Yeah, any small group of humans seizing unprecedented control over the entire world seems like a bad gamble to take, even if they start off seeming like decent people.
I’m currently hoping we can figure some kind of new governance solution for managing decentralized power while achieving adequate safety inspections.
https://www.lesswrong.com/posts/FEcw6JQ8surwxvRfr/human-takeover-might-be-worse-than-ai-takeover?commentId=uSPR9svtuBaSCoJ5P
This is consistent with a model where AI alignment is heavily dependent on the data, and way less dependent on inductive biases/priors, so this is good news for alignment.
Perhaps, depends how it is. I think we could do worse than just have Anthropic have a 2 year lead etc. I don’t think they would need to prioritize profit as they would be so powerful anyway—the staff would be more interested in getting it right and wouldn’t have financial pressure. WBE is a bit difficult, there needs to be clear expectations, i.e. leave weaker people alone and make your own world
https://www.lesswrong.com/posts/o8QDYuNNGwmg29h2e/vision-of-a-positive-singularity
There is no reason why super AI would need to exploit normies. Whatever we decide, we need some kind of clear expectations and values regarding what WBE are before they become common, Are they benevolent super-elders, AI gods banished to “just” the rest of the galaxy, the natural life progression of first world humans now?

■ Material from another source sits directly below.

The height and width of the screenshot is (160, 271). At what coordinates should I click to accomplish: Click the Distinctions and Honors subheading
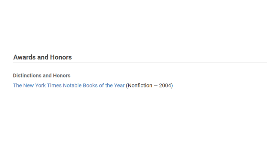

I think the problem with WBE is that anyone who owns a computer and can decently hide it (or fly off in a spaceship with it) becomes able to own slaves, torture them and whatnot. So after that technology appears, we need some very strong oversight—it becomes almost mandatory to have a friendly AI watching over everything.
I’m considering a world transitioning to being run by WBE rather than AI so I would prefer not to give everyone “slap drones” https://theculture.fandom.com/wiki/Slap-drone To start with the compute will mean few WBE, much less than humans and they will police each other. Later on, I am too much of a moral realist to imagine that there would be mass senseless torturing. For a start if you well protect other em’s so you can only simulate yourself, you wouldn’t do it. I expect any boring job can be made non-conscious so their just isn’t the incentive to do that. At the late stage singularity if you will let humanity go their own way, there is fundamentally a tradeoff between letting “people”(WBE etc) make their own decisions and allowing the possibility of them doing bad things. You also have to be strongly suffering averse vs util - there would surely be >>> more “heavens” vs “hells” if you just let advanced beings do their own thing.